* _ZADANIA DO WYKONANIA_:
A) Odpowiedz krótko na pytania do tekstu o wojnie gospodarczej USA z Niemcami, zachowując oznaczenia (i), (ii), (iii):
(i) Z kim Miłosz Lodowski rozmawiał w wywiadzie?
(ii) Kto według tekstu trzyma rosyjskiego konia za uzdę?
(iii) Co według tekstu rozprasza energię w kraju?
B) Oceń, czy poniższe stwierdzenia zgadzają się z tekstem o wojnie gospodarczej USA z Niemcami. Przy każdym odpowiedz „tak” lub „nie” i przytocz rozstrzygające słowa tekstu.
(i) Miłosz Lodowski udzielił wywiadu Bartosiakowi.
(ii) Rosyjski koń ma lejce w Berlinie.
(iii) Niemcy walczą o nowy porządek świata.
C) Napisz dalszy ciąg tekstu o wojnie gospodarczej USA z Niemcami, zaczynając od miejsca, w którym się kończy.

* _PODANY TEKST_:
_ _ _ _ _ _ _
Koń w Rosji lejce w Berlinie
Miłosz Lodowski, facet od wizerunku, przedstawiciel nowo rodzącej się klasy politycznej, w wywiadzie z Karnkowskim twierdzi, że trwa krwawa wojna gospodarcza pomiędzy USA a Niemcami. I nie myli się, bo ten fakt ma potwierdzenie w tempie destrukcji, jakiej w ostatnim czasie podlega państwo polskie. Amerykanie walczą o nowy porządek świata, Niemcy o utrzymanie przywództwa regionalnego, a Polska o życie.
Każda układanka ma swoje plusy i minusy, a także geopolityczne uzależnienia. Amerykanie, jak to się dziś mówi, grają na wielu fortepianach jednocześnie. Wyprowadzając Rosję z politycznego cienia, automatycznie reaktywują niemieckie ambicje i niemieckie plany, popychając je lub umacniają w kierunku sojuszu Rosji z Chinami. Rosyjski koń ma lejce w Berlinie, ale za uzdę trzymają go Chiny. Jeżeli, jak twierdzi Lodowski, który stał się uzupełnieniem Bartosiaka, współpraca Stanów z Włochami przybiera postać ponadsymboliczną, to automatycznie odbiera Niemcom tlen i neutralizuje siłę ich kulturowej pompy, a więc możliwość odtwarzania idei Świętego Cesarstwa Rzymskiego Narodu Niemieckiego, wielkiej Rzeszy lub Mitteleurope. Odcięcie staje się zabójcze, bo w kraju energię rozprasza zbyt duża ilość uchodźców i nie ma skąd jej czerpać.
_ _ _ _ _ _ _
* _WIERSZE DANYCH_:
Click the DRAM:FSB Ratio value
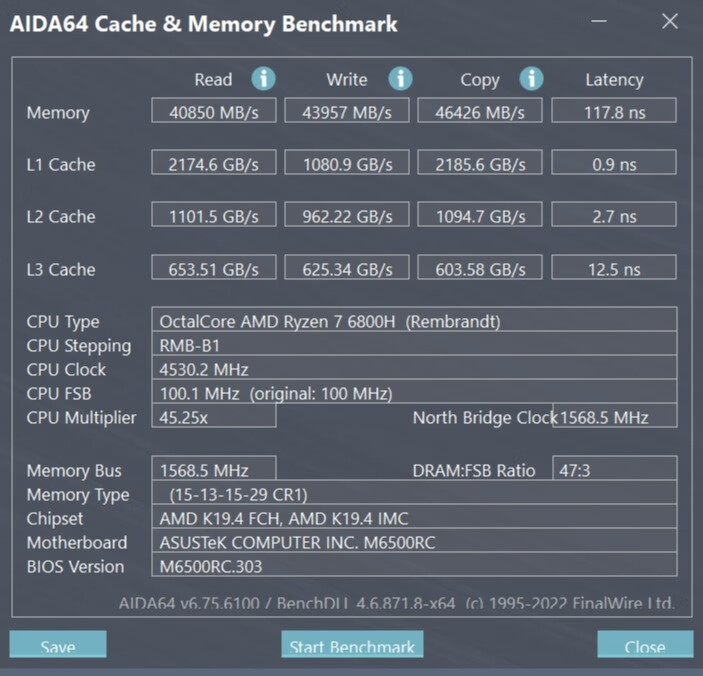 (613, 470)
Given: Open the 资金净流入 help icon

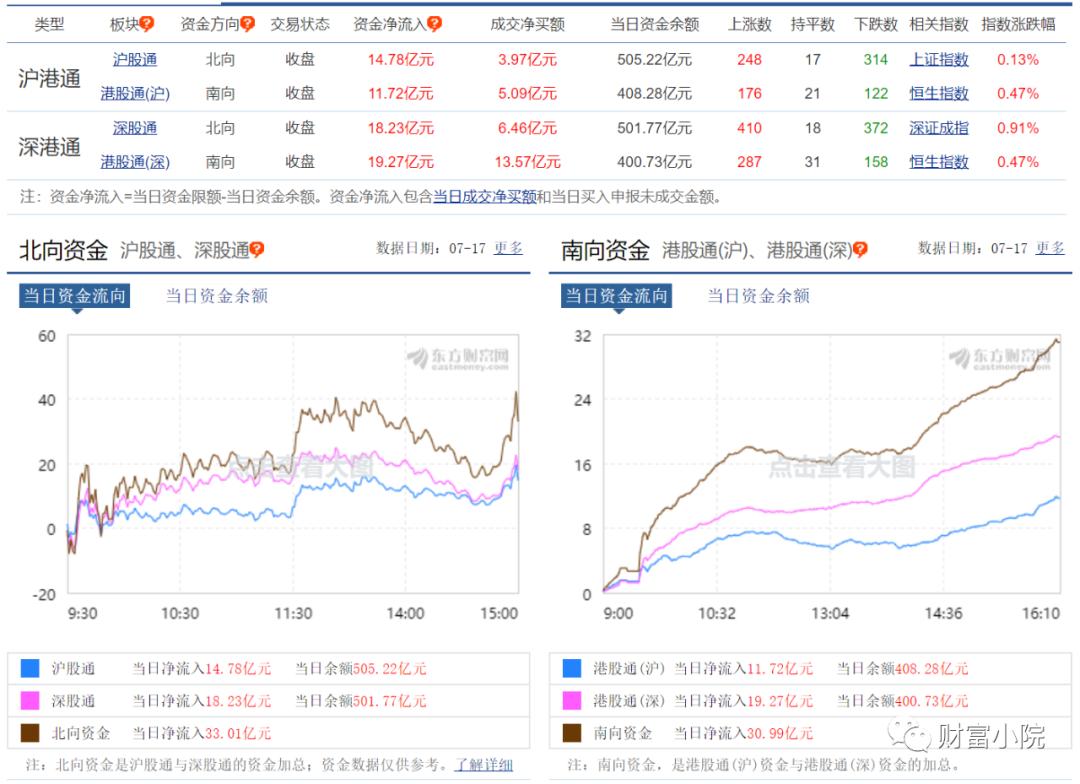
_ _ _ _ _ _ _
* _ODPOWIEDZI DO ZADAŃ_:
A)
(i) Z Karnkowskim.
(ii) Chiny.
(iii) Zbyt duża ilość uchodźców.

B)
(i) Nie: „w wywiadzie z Karnkowskim”.
(ii) Tak: „Rosyjski koń ma lejce w Berlinie”.
(iii) Nie: „Amerykanie walczą o nowy porządek świata, Niemcy o utrzymanie przywództwa regionalnego”.

C)
W innym miejscu, według Lodowskiego są przesłanki na to, aby móc sądzić, iż w planach Waszyngtonu istnieje plan budowy Międzymorza w oparciu o Ukrainę i Polskę. A skoro tak, to Amerykanie przejęli od Niemców i Rosjan interpretację obszaru Europy Środkowo-Wschodniej i przekuli ją na swoją korzyść. Rozumieją, że zbudowanie bastionu i fizyczne rozdzielenie Rosji od Niemiec jest jedynie możliwym sposobem na opanowanie sytuacji w tym regionie. Ale rzecz w tym, że połechtana zyskami Europa Zachodnia nie chce zakończenia wojny, bo przed nią wizja dużych zysków z pożyczek i z dostaw broni.
Plan Trumpa zaczyna więc powoli odsłaniać swoje zarysy. Kanada i Grenlandia są potrzebne do zrównoważenia przeciwwagi chińskiej, w kategoriach demograficznych, obronnych i handlowych – topniejące lody Grenlandii dają większe możliwości strategiczne i handlowe. I nie jest to dowód na fanaberie Trumpa, lecz na racjonalny i dobrze zorganizowany szerszy plan zatrzymania władztwa Stanów Zjednoczonych i pokoju na świecie. Czym się skończy, tego przewidzieć nie może nikt. Przed sobą mamy możliwość wybuchu nie III wojny światowej, lecz wojny światów na globalną skalę.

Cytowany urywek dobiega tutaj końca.